▶ [Exercise details] Rewrite the stretch of items from the start through the line containing "Action: (25, 219)", putting "Plugins" in place of "Modules" and keeping everything else the same.

▶ [Rows showing where targets appear]
== == ==

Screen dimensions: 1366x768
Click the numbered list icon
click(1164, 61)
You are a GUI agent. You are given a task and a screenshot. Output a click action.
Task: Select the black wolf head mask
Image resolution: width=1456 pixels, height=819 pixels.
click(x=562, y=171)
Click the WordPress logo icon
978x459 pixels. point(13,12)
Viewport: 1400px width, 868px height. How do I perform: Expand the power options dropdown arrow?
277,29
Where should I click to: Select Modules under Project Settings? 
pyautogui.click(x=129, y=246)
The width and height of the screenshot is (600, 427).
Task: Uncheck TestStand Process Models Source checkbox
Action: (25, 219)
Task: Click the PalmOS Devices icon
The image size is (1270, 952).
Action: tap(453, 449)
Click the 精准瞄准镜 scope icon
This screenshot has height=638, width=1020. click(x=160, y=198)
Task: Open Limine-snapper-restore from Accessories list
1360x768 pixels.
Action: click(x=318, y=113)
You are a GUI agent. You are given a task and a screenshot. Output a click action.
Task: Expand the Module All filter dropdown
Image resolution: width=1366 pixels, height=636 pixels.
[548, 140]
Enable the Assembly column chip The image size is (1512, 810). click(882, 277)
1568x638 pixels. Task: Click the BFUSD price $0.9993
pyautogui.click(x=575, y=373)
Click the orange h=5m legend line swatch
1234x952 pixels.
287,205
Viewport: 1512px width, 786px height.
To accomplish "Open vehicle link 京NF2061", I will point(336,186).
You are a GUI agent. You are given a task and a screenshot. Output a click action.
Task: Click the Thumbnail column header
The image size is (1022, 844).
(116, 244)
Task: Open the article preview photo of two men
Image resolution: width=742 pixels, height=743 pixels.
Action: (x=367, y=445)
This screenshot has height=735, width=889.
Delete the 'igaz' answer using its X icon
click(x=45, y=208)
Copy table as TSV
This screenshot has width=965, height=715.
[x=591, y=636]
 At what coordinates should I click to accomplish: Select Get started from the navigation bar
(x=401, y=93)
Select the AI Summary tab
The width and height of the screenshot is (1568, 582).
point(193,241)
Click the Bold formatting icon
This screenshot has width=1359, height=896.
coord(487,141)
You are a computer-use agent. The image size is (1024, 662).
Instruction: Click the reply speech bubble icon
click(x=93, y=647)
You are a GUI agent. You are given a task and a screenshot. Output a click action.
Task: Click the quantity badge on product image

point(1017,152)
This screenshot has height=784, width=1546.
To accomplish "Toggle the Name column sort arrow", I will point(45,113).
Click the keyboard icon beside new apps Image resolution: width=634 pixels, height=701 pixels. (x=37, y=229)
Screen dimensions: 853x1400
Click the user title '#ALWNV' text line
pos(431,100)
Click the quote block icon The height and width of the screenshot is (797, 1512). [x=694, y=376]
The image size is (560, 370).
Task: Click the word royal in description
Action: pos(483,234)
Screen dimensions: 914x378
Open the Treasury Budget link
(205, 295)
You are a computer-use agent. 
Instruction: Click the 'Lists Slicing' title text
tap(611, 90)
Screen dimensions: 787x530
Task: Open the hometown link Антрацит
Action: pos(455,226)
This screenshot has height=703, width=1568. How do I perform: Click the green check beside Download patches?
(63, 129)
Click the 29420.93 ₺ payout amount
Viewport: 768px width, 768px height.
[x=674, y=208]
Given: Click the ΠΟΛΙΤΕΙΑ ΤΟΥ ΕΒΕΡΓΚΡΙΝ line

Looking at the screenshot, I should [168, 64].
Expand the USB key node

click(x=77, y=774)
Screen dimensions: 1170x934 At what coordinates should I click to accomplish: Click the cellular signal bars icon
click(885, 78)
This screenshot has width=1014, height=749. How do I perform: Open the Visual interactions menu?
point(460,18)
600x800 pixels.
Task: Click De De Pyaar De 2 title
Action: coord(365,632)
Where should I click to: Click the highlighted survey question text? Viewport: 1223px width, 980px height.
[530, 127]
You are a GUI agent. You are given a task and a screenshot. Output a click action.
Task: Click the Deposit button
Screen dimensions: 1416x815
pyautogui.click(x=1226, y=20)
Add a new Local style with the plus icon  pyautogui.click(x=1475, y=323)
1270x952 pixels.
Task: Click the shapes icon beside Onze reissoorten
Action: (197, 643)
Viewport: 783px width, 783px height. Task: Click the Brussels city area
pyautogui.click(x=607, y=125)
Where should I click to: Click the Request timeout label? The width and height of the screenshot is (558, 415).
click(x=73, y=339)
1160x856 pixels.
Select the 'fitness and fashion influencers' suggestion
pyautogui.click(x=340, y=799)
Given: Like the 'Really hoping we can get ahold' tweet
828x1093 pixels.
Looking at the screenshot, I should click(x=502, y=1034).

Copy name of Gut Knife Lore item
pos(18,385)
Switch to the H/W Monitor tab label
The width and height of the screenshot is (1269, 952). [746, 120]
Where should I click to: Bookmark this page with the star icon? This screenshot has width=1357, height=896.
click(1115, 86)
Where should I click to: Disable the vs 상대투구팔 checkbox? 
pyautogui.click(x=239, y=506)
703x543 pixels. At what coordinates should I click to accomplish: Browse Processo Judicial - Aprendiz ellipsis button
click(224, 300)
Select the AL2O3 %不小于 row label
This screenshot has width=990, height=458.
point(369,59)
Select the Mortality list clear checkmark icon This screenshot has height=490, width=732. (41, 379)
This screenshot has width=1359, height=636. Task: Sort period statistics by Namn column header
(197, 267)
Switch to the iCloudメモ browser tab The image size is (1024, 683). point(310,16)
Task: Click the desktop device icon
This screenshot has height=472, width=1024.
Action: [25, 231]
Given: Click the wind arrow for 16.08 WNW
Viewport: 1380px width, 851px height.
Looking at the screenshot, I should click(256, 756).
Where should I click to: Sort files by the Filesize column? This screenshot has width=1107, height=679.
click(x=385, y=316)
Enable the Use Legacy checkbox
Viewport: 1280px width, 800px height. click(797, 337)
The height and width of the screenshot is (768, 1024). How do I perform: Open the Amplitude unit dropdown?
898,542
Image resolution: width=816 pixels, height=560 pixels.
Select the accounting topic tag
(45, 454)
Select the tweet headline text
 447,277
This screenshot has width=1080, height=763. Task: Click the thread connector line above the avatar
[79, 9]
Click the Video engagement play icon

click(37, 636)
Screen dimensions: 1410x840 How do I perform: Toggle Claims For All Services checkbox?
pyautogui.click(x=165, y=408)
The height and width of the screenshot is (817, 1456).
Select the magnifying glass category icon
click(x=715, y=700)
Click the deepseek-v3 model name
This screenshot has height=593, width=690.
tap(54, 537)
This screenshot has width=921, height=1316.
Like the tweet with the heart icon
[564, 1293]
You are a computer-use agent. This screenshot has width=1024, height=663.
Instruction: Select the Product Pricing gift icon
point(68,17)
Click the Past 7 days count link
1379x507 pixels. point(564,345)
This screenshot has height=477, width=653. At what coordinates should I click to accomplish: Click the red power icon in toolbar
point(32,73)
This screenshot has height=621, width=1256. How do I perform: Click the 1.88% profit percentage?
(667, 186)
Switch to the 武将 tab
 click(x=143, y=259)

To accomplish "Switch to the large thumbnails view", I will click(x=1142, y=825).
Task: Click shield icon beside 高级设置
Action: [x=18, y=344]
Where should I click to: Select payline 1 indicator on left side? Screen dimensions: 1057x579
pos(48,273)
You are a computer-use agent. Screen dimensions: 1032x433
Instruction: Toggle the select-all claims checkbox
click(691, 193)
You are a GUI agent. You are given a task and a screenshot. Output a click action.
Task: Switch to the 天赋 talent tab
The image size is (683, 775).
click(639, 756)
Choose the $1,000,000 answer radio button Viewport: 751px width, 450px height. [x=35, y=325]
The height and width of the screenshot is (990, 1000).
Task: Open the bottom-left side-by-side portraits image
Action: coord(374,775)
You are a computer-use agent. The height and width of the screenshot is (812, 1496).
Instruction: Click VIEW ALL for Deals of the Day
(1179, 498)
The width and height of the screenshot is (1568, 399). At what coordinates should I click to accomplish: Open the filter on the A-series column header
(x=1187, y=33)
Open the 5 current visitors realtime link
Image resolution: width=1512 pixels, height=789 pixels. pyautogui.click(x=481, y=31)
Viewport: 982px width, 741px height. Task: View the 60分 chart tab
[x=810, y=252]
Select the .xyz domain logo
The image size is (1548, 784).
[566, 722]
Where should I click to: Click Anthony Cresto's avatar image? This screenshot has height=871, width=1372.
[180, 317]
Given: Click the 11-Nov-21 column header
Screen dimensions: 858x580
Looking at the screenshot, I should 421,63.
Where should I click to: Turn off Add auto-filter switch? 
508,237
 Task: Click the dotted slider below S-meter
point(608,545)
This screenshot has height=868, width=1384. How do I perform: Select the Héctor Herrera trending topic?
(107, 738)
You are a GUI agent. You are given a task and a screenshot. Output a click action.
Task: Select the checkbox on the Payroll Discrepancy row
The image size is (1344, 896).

== == ==

▶ [Exercise response]
Screen dimensions: 1366x768
Click the numbered list icon
click(1164, 61)
You are a GUI agent. You are given a task and a screenshot. Output a click action.
Task: Select the black wolf head mask
Image resolution: width=1456 pixels, height=819 pixels.
click(x=562, y=171)
Click the WordPress logo icon
978x459 pixels. point(13,12)
Viewport: 1400px width, 868px height. How do I perform: Expand the power options dropdown arrow?
277,29
Where should I click to: Select Plugins under Project Settings? 
pyautogui.click(x=129, y=246)
The width and height of the screenshot is (600, 427).
Task: Uncheck TestStand Process Models Source checkbox
Action: (25, 219)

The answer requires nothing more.